Es cierto que hay aspectos de la concepción de la libertad religiosa de Iredell que hoy nos parecen miope. Aunque era de mente abierta en materia de religión, como la mayoría de los que tomaban decisiones en su época, asumía que cualquier persona buena y apta para un cargo necesariamente creería en un único ser supremo y en un estado futuro de recompensas y castigos. También era un esclavizador, ciego, como tantos otros, a sus propias hipocresías. Pero sus instintos respecto de la libertad religiosa son los que hoy deberíamos reverenciar, y su actitud burlona hacia la estupidez es instructiva y profética. Iredell sabía que las pruebas religiosas nunca habían hecho nada para mantener a los oportunistas fuera del cargo. Nunca se ha sabido de un hombre sin principios religiosos que dude en realizar cualquier rito cuando le conviene. Ninguna prueba puede obligar a alguien así.

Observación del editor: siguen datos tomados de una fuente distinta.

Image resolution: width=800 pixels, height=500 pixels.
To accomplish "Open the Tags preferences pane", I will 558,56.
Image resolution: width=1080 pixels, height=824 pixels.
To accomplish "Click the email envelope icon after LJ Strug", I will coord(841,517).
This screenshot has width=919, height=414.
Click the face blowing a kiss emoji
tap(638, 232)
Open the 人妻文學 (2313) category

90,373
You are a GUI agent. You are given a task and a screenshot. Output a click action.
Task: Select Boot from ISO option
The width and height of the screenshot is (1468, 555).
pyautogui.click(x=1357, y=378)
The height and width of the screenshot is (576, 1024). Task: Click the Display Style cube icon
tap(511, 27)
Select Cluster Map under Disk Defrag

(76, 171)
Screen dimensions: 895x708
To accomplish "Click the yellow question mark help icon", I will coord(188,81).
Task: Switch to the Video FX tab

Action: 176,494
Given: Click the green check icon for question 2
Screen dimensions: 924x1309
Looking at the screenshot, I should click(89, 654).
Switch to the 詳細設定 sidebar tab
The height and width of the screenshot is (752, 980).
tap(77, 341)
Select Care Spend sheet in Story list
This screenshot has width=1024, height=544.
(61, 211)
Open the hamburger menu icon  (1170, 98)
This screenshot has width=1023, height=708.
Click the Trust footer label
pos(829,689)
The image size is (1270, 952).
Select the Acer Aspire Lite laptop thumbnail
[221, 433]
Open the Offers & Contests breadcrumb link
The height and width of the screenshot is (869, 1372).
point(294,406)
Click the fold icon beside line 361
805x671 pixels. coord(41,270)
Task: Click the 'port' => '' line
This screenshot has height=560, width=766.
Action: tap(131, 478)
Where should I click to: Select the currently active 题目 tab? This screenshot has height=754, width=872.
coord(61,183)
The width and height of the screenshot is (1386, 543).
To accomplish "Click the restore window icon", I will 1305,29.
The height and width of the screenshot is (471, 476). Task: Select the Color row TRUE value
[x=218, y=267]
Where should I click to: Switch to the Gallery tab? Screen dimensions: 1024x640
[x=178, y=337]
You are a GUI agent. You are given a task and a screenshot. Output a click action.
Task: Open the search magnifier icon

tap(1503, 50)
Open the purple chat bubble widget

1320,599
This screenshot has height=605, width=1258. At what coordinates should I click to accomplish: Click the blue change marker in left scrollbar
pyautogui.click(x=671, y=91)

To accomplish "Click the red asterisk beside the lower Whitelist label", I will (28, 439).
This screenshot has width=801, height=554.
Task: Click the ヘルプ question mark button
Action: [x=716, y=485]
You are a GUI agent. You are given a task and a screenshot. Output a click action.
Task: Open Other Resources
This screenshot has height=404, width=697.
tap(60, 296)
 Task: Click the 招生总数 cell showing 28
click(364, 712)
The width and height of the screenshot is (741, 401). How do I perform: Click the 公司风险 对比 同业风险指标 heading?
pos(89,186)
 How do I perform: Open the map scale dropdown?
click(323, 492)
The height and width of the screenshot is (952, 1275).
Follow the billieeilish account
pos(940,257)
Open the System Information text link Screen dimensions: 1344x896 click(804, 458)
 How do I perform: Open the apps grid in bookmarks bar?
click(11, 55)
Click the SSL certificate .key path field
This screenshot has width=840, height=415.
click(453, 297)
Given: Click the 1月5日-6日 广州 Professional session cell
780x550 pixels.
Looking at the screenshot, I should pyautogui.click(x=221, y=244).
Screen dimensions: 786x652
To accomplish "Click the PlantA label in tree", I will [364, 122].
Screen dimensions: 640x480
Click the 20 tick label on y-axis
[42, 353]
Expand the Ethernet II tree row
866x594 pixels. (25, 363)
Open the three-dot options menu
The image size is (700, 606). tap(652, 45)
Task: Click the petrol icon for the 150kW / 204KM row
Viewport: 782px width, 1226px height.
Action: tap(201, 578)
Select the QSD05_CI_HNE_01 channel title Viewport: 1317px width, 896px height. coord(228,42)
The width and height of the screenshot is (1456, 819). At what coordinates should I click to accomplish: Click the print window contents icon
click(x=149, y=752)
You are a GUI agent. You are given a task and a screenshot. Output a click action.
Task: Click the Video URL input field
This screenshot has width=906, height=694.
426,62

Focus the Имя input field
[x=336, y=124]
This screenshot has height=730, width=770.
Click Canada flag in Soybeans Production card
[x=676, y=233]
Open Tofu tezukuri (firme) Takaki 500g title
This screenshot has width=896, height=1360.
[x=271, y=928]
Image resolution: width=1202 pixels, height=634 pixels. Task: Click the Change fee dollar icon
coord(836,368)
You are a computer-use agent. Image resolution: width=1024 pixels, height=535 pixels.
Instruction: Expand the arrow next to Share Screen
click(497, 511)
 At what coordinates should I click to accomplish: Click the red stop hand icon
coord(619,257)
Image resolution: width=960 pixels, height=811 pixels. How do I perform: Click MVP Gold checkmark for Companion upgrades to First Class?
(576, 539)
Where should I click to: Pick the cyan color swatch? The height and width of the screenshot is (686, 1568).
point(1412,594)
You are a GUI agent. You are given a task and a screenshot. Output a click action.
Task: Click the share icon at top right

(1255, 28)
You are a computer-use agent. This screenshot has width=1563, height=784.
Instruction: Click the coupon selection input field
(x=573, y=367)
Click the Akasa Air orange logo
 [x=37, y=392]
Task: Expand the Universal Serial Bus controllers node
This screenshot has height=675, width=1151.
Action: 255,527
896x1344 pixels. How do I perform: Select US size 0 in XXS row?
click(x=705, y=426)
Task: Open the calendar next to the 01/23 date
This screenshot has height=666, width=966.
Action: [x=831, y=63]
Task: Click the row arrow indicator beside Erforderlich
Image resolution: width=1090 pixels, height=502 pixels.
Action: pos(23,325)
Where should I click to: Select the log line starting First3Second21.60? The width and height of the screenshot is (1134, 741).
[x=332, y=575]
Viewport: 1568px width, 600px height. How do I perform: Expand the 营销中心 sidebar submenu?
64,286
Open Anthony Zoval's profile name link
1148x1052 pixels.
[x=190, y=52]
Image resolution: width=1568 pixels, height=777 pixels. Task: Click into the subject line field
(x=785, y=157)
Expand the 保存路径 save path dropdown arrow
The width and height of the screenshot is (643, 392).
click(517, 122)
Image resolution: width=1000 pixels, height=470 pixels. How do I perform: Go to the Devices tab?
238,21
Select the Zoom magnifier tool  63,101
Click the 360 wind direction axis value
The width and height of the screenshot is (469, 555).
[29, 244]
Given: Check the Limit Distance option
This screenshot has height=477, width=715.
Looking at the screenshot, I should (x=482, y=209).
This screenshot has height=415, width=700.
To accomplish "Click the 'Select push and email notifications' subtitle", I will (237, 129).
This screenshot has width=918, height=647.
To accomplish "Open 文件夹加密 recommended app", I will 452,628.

El presidente, una persona oportunista sin “ningún principio religioso” si alguna vez hubo alguno, ha calificado la elección de Leo como “un gran honor para nuestro país”, perdiendo característicamente el punto mientras se da a sí mismo (ya que él es el país, en su opinión) el crédito por algo con lo que no tuvo nada que ver. “Estoy deseando conocer al Papa León XIV”, escribió Trump. “¡Será un momento muy significativo!” Obviamente, quiso decir que sería significativo para el Papa León reunirse con él. Sin embargo, un encuentro así tendrá significado: un presidente estadounidense estrechando la mano de un Papa estadounidense, dos portadores de un poder que cambia el mundo, cuyos orígenes están separados sólo por la distancia entre Nueva York y Chicago. Obviamente, Trump no se da cuenta de que Leo será el primer Papa técnicamente elegible para postularse a la presidencia de Estados Unidos, como temían hace tanto tiempo los delegados de Carolina del Norte, o de lo contrario ya estaría respondiendo a la amenaza a su propio poder.
Como sabía Iredell, aceptar la posibilidad de equivocarse es parte de la apuesta por la libertad. Nuestra democracia bajo la Constitución abre a un pueblo libre a la posibilidad de cometer errores con los que, en nuestra libertad colectiva, todos tendremos que vivir. Los redactores de la Constitución no podían ni querían protegerse de todos los posibles errores electorales. “Es impracticable prevenir cualquier posible peligro de que la gente elija a sus oficiales de forma indiscreta”, declaró Iredell en la convención de Carolina del Norte en 1788. “Si tienen derecho a elegir, podrían tomar una mala decisión”. El error puede ser el costo de la libertad, pero la libertad también es la única opción para corregir el error.